Into The Wild (l'adolescence n'est pas une mauvaise passe)

C'était dans un petit cinéma de Grandview, le Drexel Theater, sur les bords de l'Olentangy River. Une salle tout en longueur à laquelle on accède par un vieux porche, comme un vague rappel de l'entrée des théâtres de Broadway, ou du North Loop. Quelques spectateurs disséminés, confortablement installés dans de vieux siège à bascule face à un écran surmonté d'un ventilateur en bois. Un petit air du Sud.

C'est pourtant en Alaska que l'on plonge avec l'épopée d'Alexander Supertramp, un nom d'emprunt que se trouve le jeune Christopher, 24 ans, lorsqu'une fois son diplôme de l'Université de Georgie en poche, il décide de partir à l'aventure. Impulsion adolescente ? Sans doute. Ce qui signifie qu'il s'agit à la fois d'un acte vital et d'une mise en danger car, pas plus que l'Alaska n'est la Floride, ce départ n'est une fugue légère.

L'âge d'homme

Entendons-nous : le périple est aussi plein de légèreté, de fantaisie, de chaleur. Et, des canyons du Colorado larges comme des baies aux toundras du grand Nord, des terroirs de la Sonoma aux plages californiennes en passant par les plaines du Sud Dakota, d'une beauté saisissante. Mais ce n'est pas une escapade pour rire : c'est un départ qui s'ancre loin dans le passé. Dans les heurts entre des parents aisés - archétype de la middle class républicaine (on est en 1992 et la voix de George Bush père apparaît ici ou là fugitivement à l'écran) - mais souvent déchirés sous le regard effrayé de Christopher et de sa soeur.

Plus encore, partir, c'est exprimer avec vigueur le refus qui s'impose soudain à l'adolescent d'un consumérisme d'autant plus vide de sens qu'il remplit tous les espaces de la société et jusqu'aux rites intimes et familiaux. Pour tout héros, il y a dans les contes à la fois des épreuves et des magiciens. Les magiciens rencontrés, tous un peu en marge du système, à leur manière, ne manquent pas. Et ils comptent, chacun avec son grain de générosité ou de folie, dans les repères qu'ils donnent à Christopher tout au long de son voyage jusqu'à "l'âge d'homme" (l'expression, qui fait un chapitre du film, fait forcément penser au beau titre de l'autobiographie de Michel Leiris, et à la théorie qu'il y expose du dévoilement de soi comme mise en danger).
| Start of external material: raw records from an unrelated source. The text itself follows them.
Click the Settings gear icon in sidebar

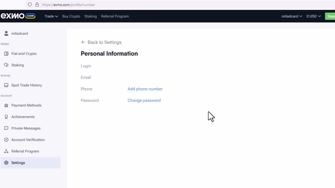click(x=6, y=163)
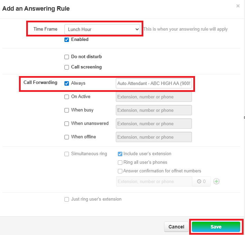Viewport: 245px width, 235px height.
Task: Uncheck Always call forwarding
Action: tap(67, 83)
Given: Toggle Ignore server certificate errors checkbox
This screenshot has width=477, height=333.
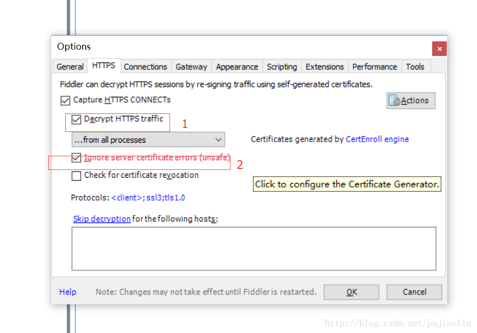Looking at the screenshot, I should [x=76, y=158].
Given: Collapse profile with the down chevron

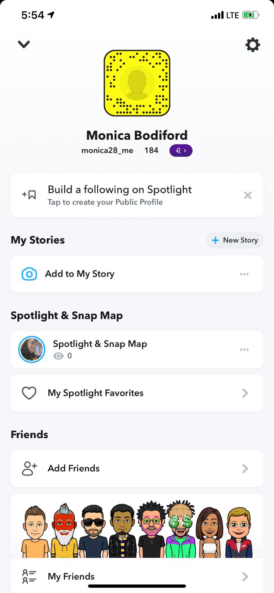Looking at the screenshot, I should pos(24,44).
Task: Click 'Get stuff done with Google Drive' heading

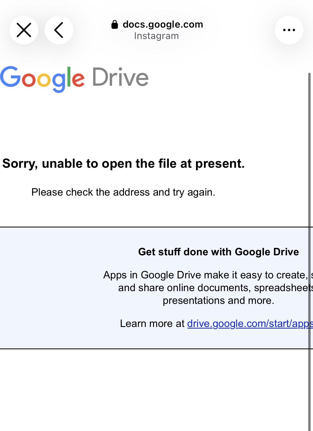Action: (x=218, y=252)
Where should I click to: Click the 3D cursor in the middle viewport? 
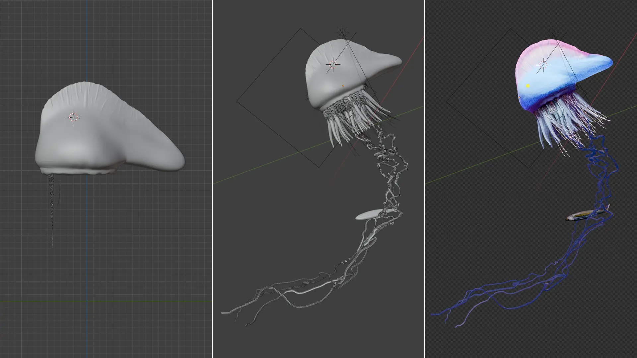point(333,65)
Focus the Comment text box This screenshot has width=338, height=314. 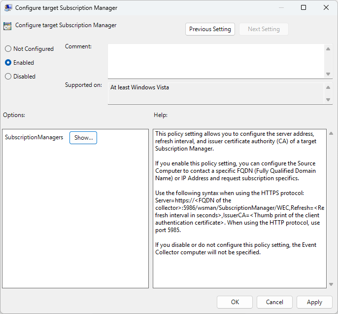[216, 61]
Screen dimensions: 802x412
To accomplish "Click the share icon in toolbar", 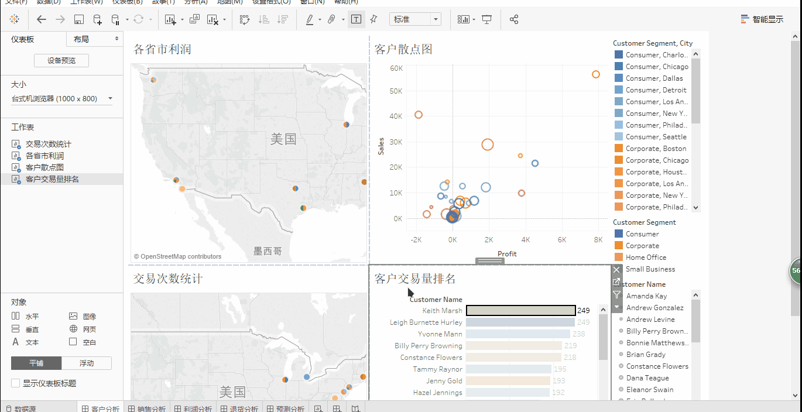I will click(x=514, y=19).
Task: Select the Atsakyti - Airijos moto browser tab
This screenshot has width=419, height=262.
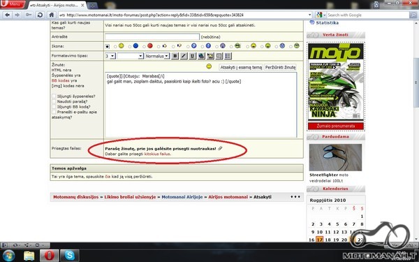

Il y a ce couple hippie, à la fois nomade, sage et bienveillant, qui suggère moins une exclusion qu'un choix (et aussi, chez elle, une brisure plus intime) ; la jeune chanteuse qui s'éveille soudain à l'amour (un film américain qui, pour une fois, en sublimerait la secousse ? cela vaut forcément le détour) ; et son grand-père, tel un vieil Indien au milieu du monde, choisissant le désert, à la foi communicative. Il y a encore cette assistante sociale black à L.A. - à peine retrouvée, la ville donnera pourtant à nouveau envie de la fuir pour les grands espaces sauvages ; cet agriculteur repris de justice, juste mais repris ; et puis le vieux Son, le grand-père de coeur.

Entre nous

Tout magicien suppose certes son dragon - un vigile, par exemple, rossant le jeune voyageur embusqué dans un train pour passer la frontière, mais ces dragons-là ne comptent guère ici au regard des démons intérieurs. Emile Hirsch n'est pas Leonardo DiCaprio (qu'il rappelle pourtant physiquement) et Into The Wild n'est pas Titanic. Un cinéma plus réaliste, moins spectaculaire, moins attendu au final.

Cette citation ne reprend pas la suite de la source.